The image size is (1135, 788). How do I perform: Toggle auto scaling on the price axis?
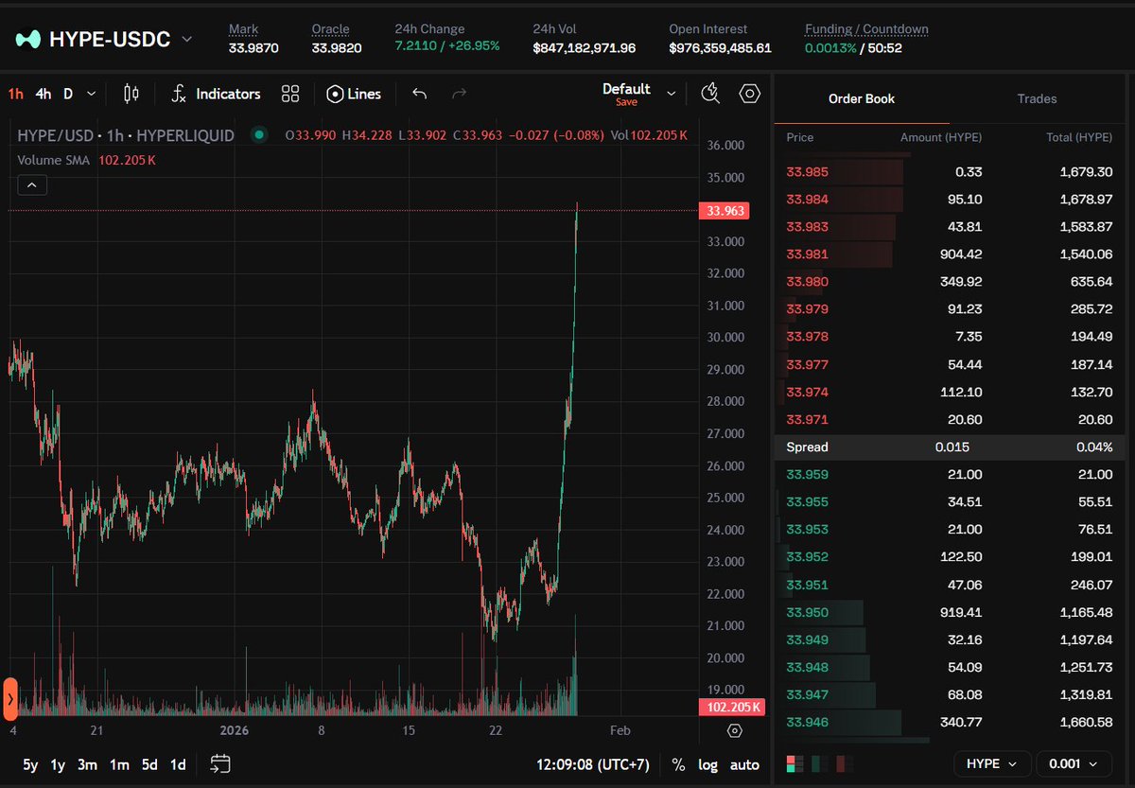[744, 764]
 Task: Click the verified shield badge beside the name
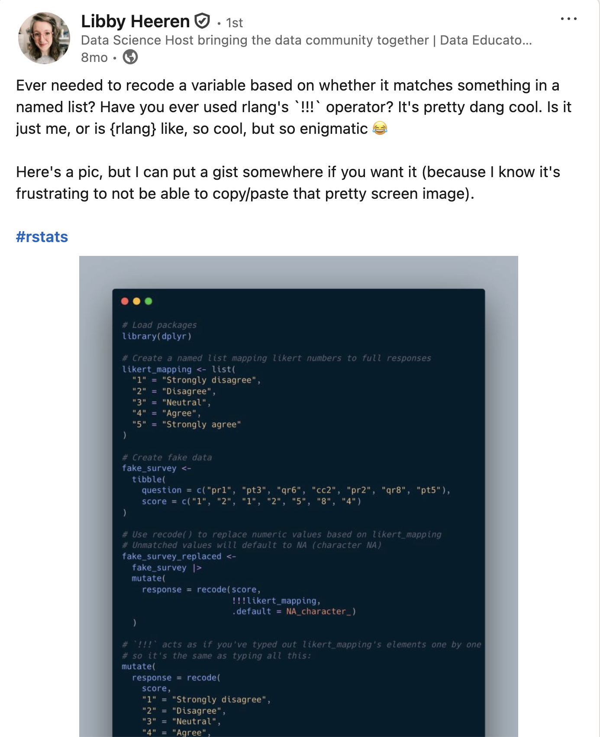(x=202, y=21)
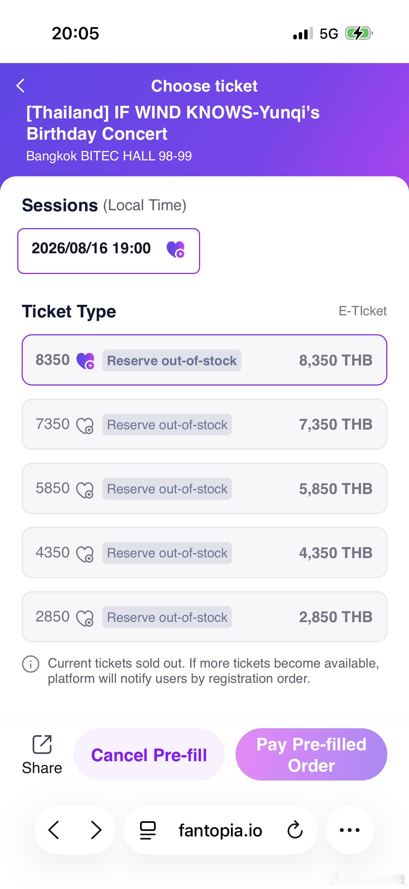Viewport: 409px width, 889px height.
Task: Tap the filled heart icon on the 8350 ticket
Action: coord(85,361)
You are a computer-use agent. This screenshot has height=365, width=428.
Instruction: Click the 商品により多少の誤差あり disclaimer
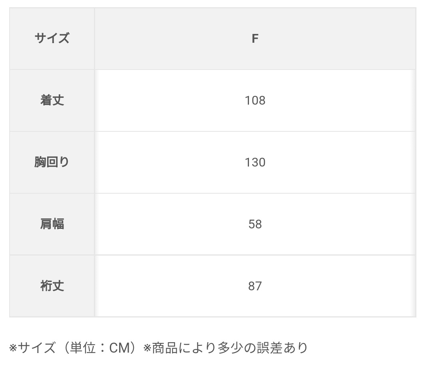point(230,348)
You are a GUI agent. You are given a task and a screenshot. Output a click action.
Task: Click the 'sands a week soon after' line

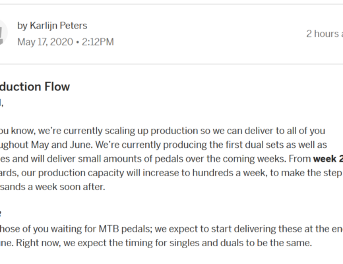coord(53,187)
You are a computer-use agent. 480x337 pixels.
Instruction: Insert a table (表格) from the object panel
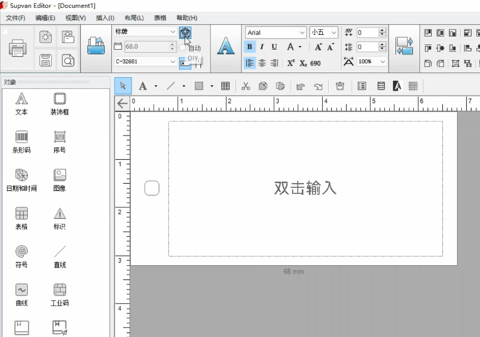[21, 218]
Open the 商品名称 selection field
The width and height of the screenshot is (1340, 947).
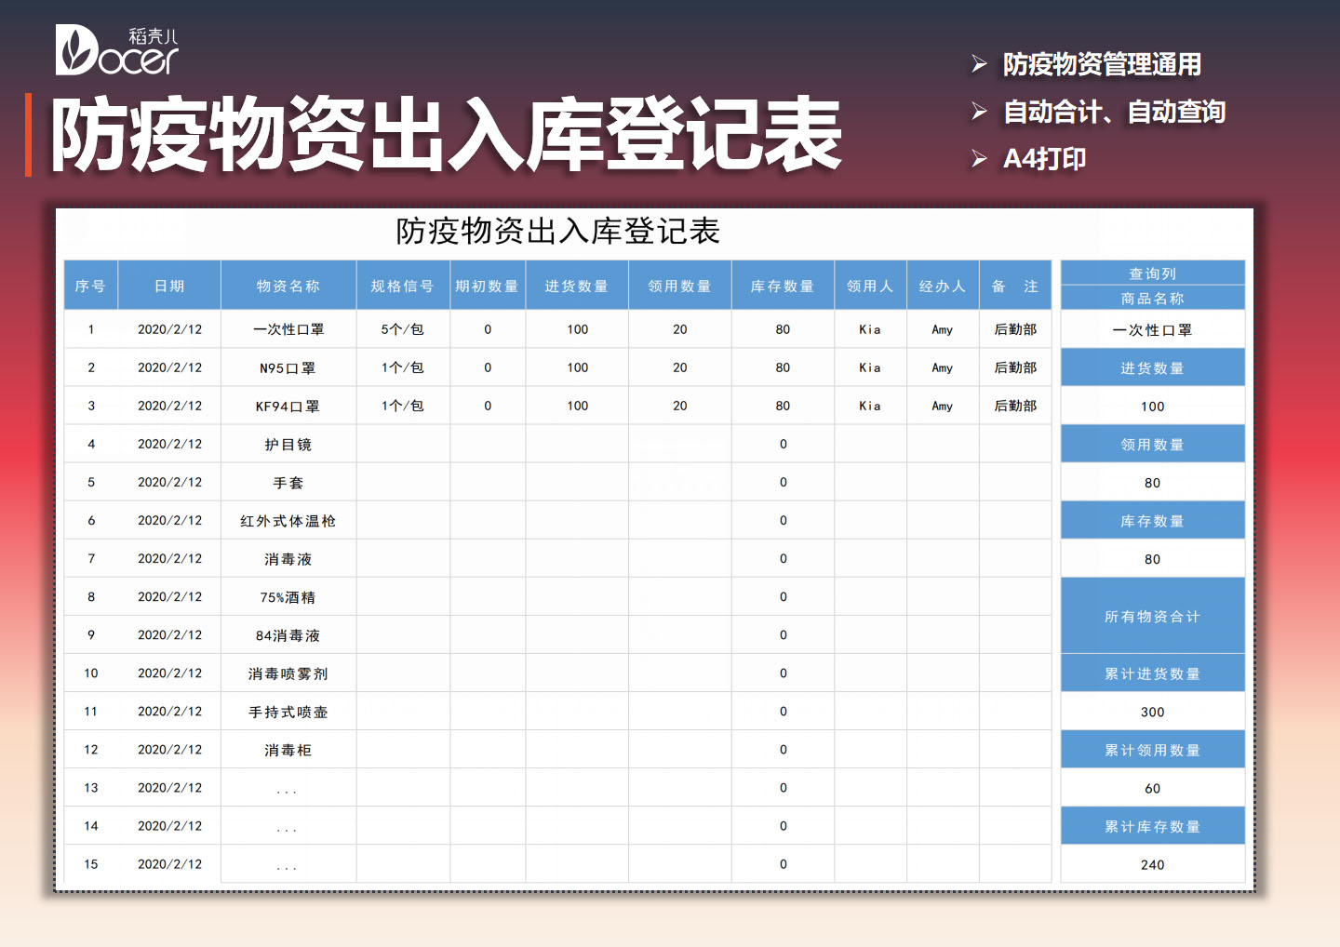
_ _ _ _
INSTRUCTIONS TO FOLLOW>
Beginning with the line that contains "Task: Click the 'sands", reproduce every line through the end of the records above exactly, leaving pictures out.

SOLUTION TO THIS EXERCISE>
Task: Click the 'sands a week soon after' line

coord(53,187)
You are a computer-use agent. 480x337 pixels.
Instruction: Insert a table (表格) from the object panel
[21, 218]
Open the 商品名称 selection field
The width and height of the screenshot is (1340, 947).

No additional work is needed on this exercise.